Assisted Hatching - RED

"Assisted hatching is not recommended because it has not been shown to improve pregnancy rates." 

Artificial egg activation calcium ionophore - AMBER/YELLOW

"There are no RCTs to show that it is effective and there are no follow up studies on the safety of this technique."

Elective freeze all cycles - AMBER/YELLOW

"Research into freeze all cycles is progressing quickly. Some research suggests that pregnancy rates are increased by using frozen embryo transfers rather than fresh transfers, and that the risks to mother and baby are lower. These include the risk of OHSS and of low birthweight. However, at the moment, doctors don't know with enough confidence whether freeze all cycles are safer and more effective... There is currently a large clinical trial of freeze all cycles call E-Freeze" taking place in the UK. 

Embryo glue - AMBER/YELLOW

"There is one high quality study... which shows that the use of embryo glue improves pregnancy and live birth rates...Further high quality studies are needed before doctors can be confident." 

Endometrial scratching - AMBER/YELLOW

"The current... rating for endometrial scratching is based on a small number of moderate quality studies. There are currently three large clinical trials looking into endometrial scratching and the early findings suggest that the benefits... may be less certain than initially thought." 

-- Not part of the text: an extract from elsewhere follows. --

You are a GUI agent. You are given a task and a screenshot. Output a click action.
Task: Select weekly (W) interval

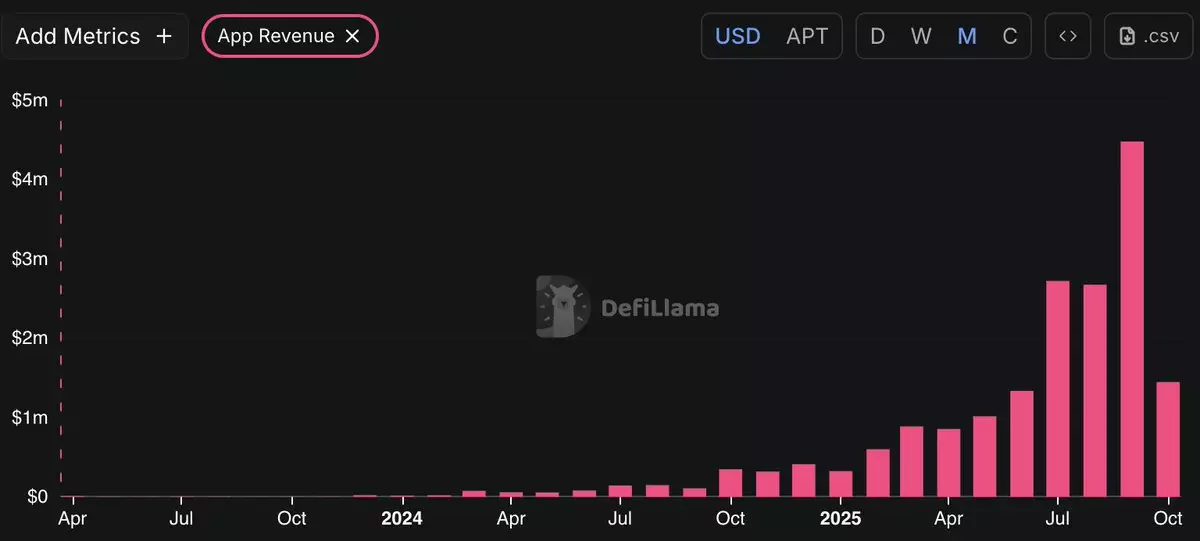(921, 37)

Pre-implantation genetic screening (PGS) - RED for day three embryos - AMBER/YELLOW for day five embryos

"There is no evidence to show that this type of PGS is beneficial for [women over 37, couples who have had several miscarriages or failed IVF cycles, people with a family history of chromosome problems, or men whose sperm may carry abnormal chromosomes.] In fact, studies have shown that this type of PGS can actually reduce success rates, probably because of damage to the embryo." 

"Some small studies have shown that PGS carried out at a later stage... on day five or six, might be helpful in selecting a viable embryo to transfer in younger patients who are typically under 37 with no history of miscarriage or failed IVF cycles... PGS will not increase your overall chances of having a baby. It may help to reduce the likelihood of having a miscarriage..."

Reproductive immunology tests and treatment - RED 

[This includes steroids like prednisolone, intravenous immunoglobulin (IVIg), TNF-a blocking agents like adalimumab and infliximab, and intralipid infusions.] 

"Not only will reproductive immunology treatments not improve your chances of getting pregnant, there are risks attached to these treatments, some of which are very serious."

Time-lapse imaging - AMBER/YELLOW

"Initial research  has shown some promise, but it's still very early days. Indeed, being undisturbed while they grow may improve the quality of the embryos but there's certainly not enough evidence to show that time-lapse imaging improves birth rates..."

Intracytoplasmic morphologic sperm injection (IMSI) - RED

"Systematic reviews suggest that IMSI could be beneficial in specific situations... [but] does not support the use of IMSI over standard ICSI for infertile men." 

Physiological intracytoplasmic sperm injection (PICSI) - RED 

"There have been a number of studies comparing PICSI with standard ICSI, however there is very little evidence to suggest any benefit of using it. A large randomized study was recently carried out which showed that using PICSI did not increase the chances of having a baby." 

"Currently, none of the treatment add-ons we have assessed have been rated green," the HFEA writes. "This means that we don't think any of these techniques should be used routinely."